#### PROVIDED MATERIAL:

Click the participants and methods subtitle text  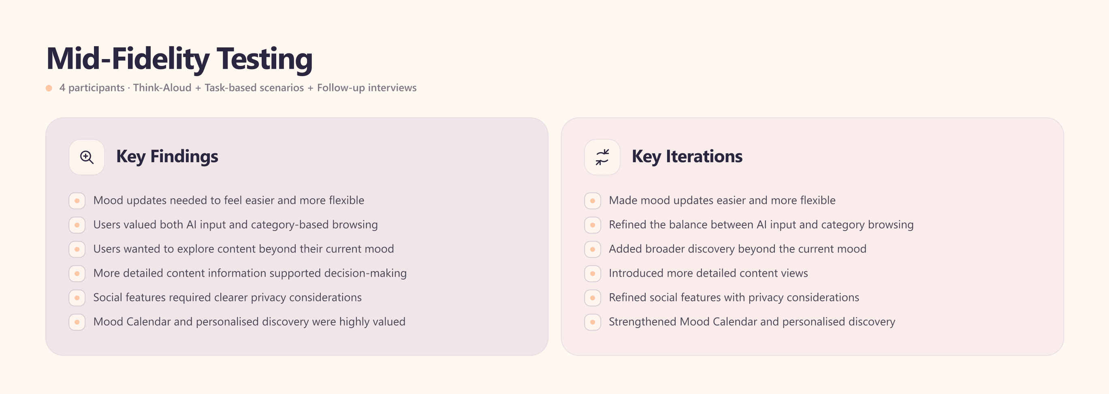coord(238,88)
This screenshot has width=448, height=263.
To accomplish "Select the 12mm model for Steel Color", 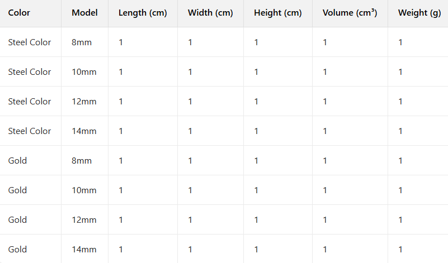I will [x=84, y=102].
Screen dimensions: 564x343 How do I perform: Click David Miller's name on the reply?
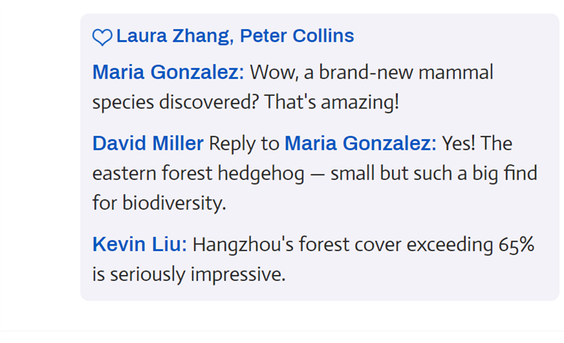(x=148, y=143)
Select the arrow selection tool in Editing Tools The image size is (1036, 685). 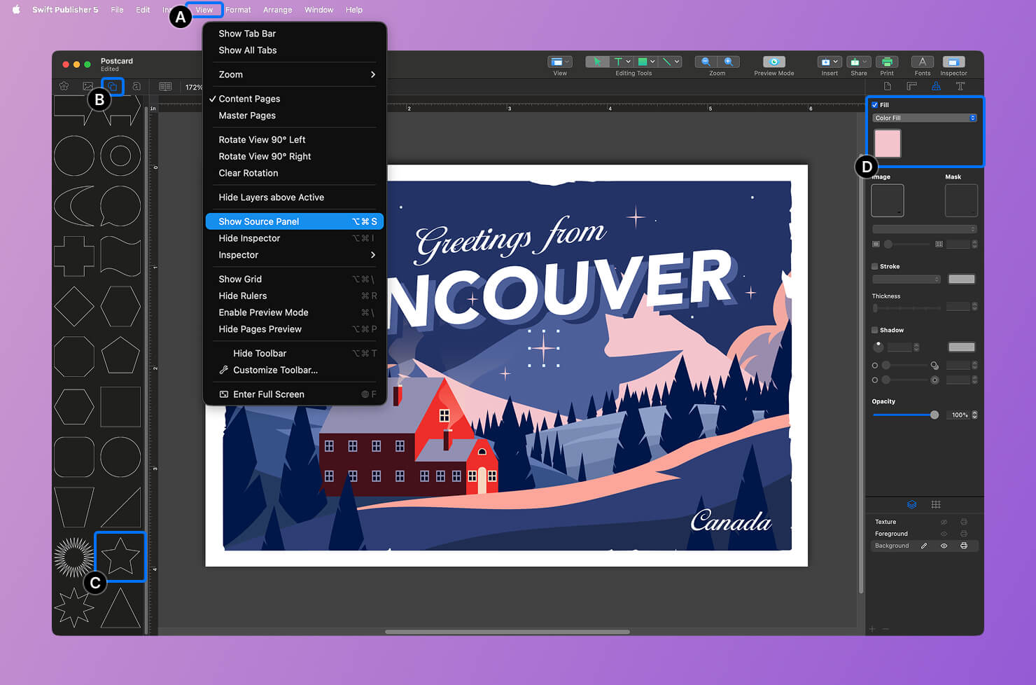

#### EXERCISE DESCRIPTION:
Leaving out every picture, extract verbatim the lines from the one containing "Screen dimensions: 564x343" through the last line of the listing, inclusive.

#### FINISHED TASK:
Screen dimensions: 564x343 How do I perform: Click David Miller's name on the reply?
(x=148, y=143)
Select the arrow selection tool in Editing Tools The image size is (1036, 685). 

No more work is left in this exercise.